BEGIN Source material

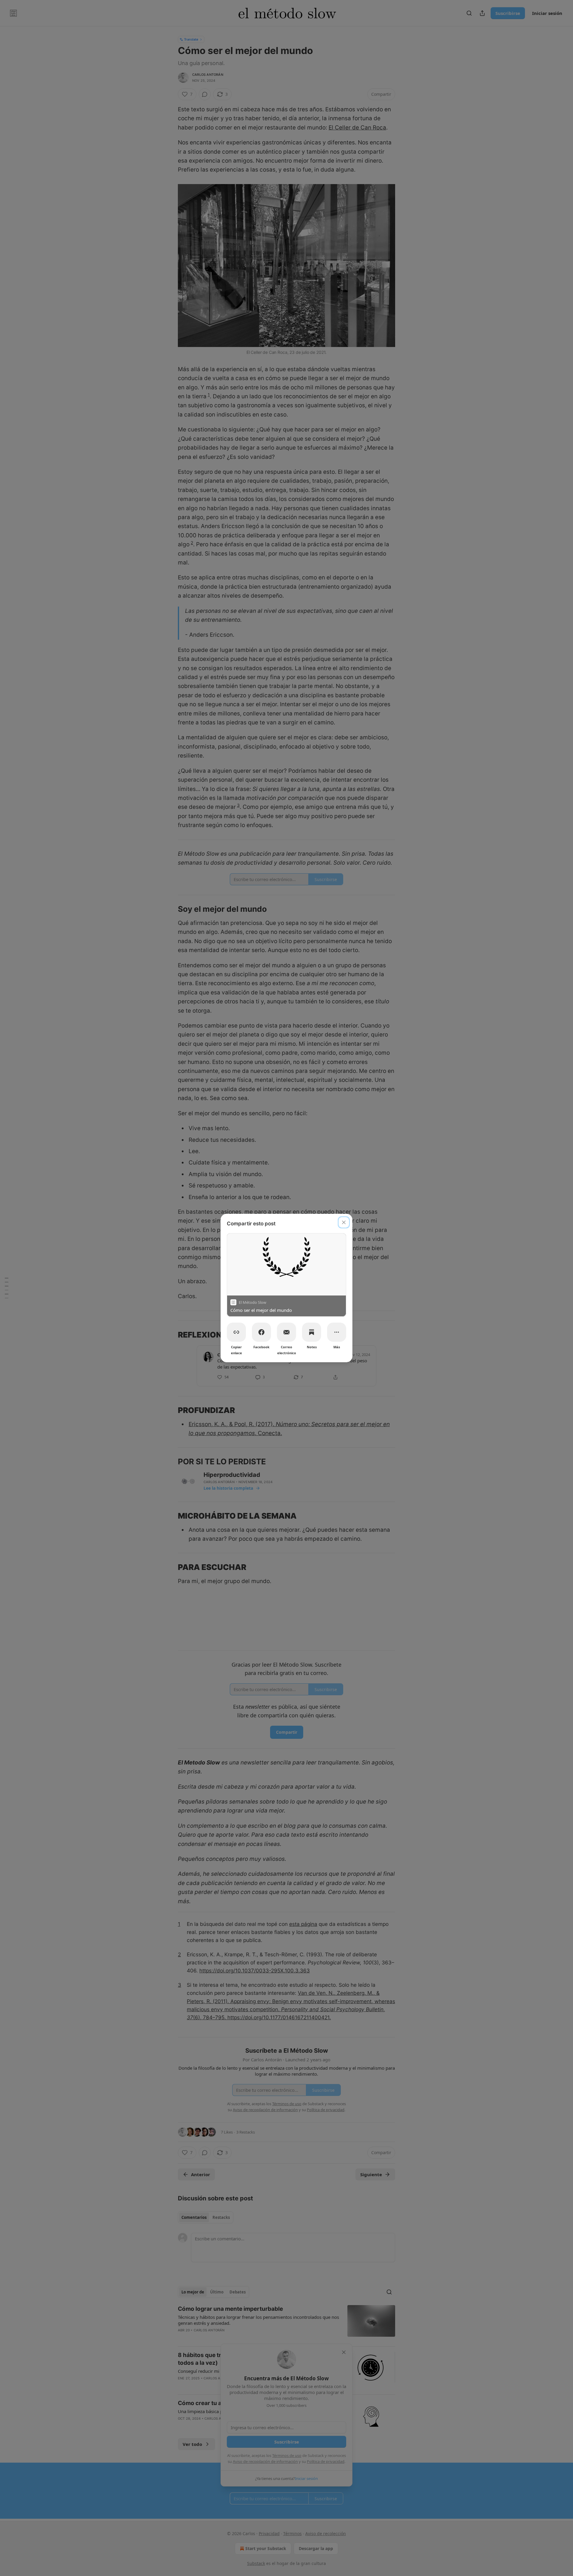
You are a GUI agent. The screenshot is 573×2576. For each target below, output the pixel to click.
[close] (344, 1222)
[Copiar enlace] (236, 1332)
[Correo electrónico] (286, 1332)
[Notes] (311, 1332)
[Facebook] (261, 1332)
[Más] (336, 1332)
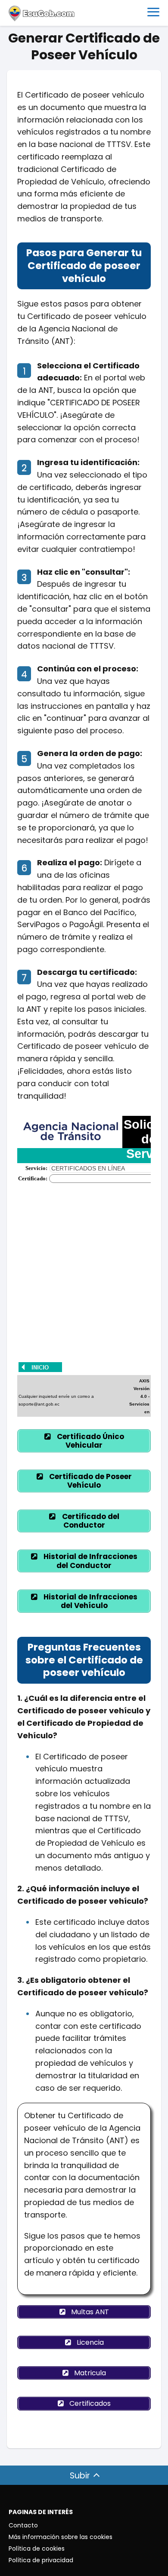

END Source material

What is expected ▸
Only the lines from the one containing "[Copiar enlace] (236, 1332)" through the final line of the listing should be reproduced, exactly and with no pictures.

Answer box ▸
[Copiar enlace] (236, 1332)
[Correo electrónico] (286, 1332)
[Notes] (311, 1332)
[Facebook] (261, 1332)
[Más] (336, 1332)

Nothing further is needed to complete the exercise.